When the material changes its crystal structure, it changes from transparent to nontransparent. “These two states have the exact same composition but very different crystal structures,” he added. “That was very interesting to us. So you can easily manipulate it in such a way that is not readily available in existing conventional semiconductors.”

Researchers at another DOE lab, the National Renewable Energy Laboratory (NREL), recently made a related discovery, demonstrating a device that dynamically responds to sunlight by transforming from transparent to tinted while converting sunlight into electricity.

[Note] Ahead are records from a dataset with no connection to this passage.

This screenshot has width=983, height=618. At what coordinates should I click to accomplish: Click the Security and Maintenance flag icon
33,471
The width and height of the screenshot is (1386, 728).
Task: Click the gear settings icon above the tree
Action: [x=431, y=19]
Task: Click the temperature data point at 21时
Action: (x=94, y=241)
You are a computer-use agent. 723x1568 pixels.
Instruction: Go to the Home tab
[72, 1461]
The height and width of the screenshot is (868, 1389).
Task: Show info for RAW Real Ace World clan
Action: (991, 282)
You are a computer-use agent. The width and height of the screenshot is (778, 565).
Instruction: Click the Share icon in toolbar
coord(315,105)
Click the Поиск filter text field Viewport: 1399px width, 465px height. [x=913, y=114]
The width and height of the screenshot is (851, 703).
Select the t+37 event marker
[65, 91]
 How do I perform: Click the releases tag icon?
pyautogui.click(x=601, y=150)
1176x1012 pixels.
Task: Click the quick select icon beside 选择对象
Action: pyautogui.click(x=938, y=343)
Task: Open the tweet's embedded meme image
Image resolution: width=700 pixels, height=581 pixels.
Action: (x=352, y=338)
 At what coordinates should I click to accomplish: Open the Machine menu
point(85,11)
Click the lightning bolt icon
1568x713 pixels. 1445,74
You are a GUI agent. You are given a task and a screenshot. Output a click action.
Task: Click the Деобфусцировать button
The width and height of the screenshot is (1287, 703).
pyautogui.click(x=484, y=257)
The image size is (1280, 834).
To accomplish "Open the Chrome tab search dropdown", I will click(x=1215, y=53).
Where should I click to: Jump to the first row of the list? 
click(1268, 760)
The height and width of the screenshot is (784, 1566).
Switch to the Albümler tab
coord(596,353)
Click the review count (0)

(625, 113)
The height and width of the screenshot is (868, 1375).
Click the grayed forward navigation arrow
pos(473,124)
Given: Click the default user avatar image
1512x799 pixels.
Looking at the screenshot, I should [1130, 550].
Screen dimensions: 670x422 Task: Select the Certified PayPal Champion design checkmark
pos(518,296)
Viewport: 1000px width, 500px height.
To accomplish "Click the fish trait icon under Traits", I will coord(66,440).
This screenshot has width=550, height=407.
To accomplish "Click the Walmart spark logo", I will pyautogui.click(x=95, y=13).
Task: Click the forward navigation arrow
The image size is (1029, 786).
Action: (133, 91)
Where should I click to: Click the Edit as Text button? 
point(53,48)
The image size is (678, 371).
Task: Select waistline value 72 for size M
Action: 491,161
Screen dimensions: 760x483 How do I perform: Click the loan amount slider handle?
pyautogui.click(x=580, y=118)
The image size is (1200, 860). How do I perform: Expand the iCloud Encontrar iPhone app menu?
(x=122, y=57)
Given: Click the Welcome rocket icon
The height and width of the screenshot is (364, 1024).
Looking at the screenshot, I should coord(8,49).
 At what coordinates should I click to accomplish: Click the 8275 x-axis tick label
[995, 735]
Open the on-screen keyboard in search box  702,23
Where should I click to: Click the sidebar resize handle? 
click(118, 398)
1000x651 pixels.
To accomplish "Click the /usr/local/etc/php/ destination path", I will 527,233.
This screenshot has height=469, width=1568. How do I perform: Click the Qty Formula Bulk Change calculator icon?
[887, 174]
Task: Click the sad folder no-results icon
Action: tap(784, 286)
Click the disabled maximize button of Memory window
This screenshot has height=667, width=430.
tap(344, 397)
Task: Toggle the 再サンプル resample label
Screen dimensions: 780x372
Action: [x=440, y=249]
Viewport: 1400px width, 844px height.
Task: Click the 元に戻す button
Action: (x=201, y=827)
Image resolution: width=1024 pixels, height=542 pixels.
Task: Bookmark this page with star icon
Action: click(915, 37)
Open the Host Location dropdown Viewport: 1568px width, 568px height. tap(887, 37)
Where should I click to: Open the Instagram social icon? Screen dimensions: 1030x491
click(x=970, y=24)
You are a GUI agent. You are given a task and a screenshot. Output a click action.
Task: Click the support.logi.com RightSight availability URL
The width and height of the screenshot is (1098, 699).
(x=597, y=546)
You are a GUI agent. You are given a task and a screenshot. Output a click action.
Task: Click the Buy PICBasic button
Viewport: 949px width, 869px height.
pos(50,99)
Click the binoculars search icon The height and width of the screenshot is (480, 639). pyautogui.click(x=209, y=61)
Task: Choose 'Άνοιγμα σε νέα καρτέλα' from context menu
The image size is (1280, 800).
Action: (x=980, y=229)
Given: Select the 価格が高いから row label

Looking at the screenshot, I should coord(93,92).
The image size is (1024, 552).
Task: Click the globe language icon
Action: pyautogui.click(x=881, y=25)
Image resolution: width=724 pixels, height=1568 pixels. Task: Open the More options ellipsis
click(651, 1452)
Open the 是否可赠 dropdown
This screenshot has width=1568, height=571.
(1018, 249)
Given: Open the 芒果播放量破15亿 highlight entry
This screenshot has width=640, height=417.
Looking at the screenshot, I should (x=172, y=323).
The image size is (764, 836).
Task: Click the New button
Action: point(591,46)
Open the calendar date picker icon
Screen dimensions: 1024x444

The NREL-developed demonstration device allows an average of 68% of light in the visible spectrum to pass through when it’s in a transparent state. When the window changes color—a process that took about three minutes of illumination during testing—only 3% is allowed through the window, which achieves a solar-power conversion efficiency of 11.3%. “There is a fundamental tradeoff between a good window and a good solar cell,” said Lance Wheeler, a scientist at NREL. “This technology bypasses that. We have a good solar cell when there’s lots of sunshine and we have a good window when there’s not.”

The NREL researchers described their work in a paper published in Nature Communications.

The Berkeley Lab researchers did not originally set out to develop a thermochromic solar window. They were investigating phase transitions in perovskite solar cells and trying to improve the stability in the prototypical organic-inorganic hybrid perovskite methylammonium lead iodide. So they tried using cesium to replace the methylammonium.

“The chemical stability improved dramatically, but unfortunately the phase was not stable,” said Dou, who was a postdoctoral research fellow and is now an assistant professor at Purdue University. “It transformed into the low-T [temperature] phase. It was a drawback, but then we turned it into something that’s unique and useful.”

The material is triggered to transition from the low-T to high-T phase (or from transparent to non-transparent) by applying heat. In the lab, the temperature required was about 100°C. Yang said they are working to bring it down to 60°C.

Lin, a Berkeley Lab postdoctoral fellow, said moisture was used in the lab to trigger the reverse transition. “The amount of moisture needed depends on the composition and the transition time desired,” he said. “For example, more bromide makes the material more stable, so the same humidity would require longer time to transform from the high-T to low-T state.”

The researchers will also continue to work on developing alternative ways to trigger the reverse transition, such as by applying voltage or engineering the source of the moisture.

“The solar cell shows fully reversible performance and excellent device stability over repeated phase transition cycles without any color fade or performance degradation,” said Lai, a graduate student in Yang’s group. “With a device like this, a building or car can harvest solar energy through the smart photovoltaic window.”

The research was supported by DOE’s Office of Science. Other co-authors of the paper are from UC Berkeley, Stockholm University, and Lawrence Livermore National Laboratory. The Stanford Synchrotron Radiation Lightsource at SLAC National Accelerator Laboratory and the Advanced Light Source at Berkeley Lab, both DOE Office of Science User Facilities, were used to collect some of the data.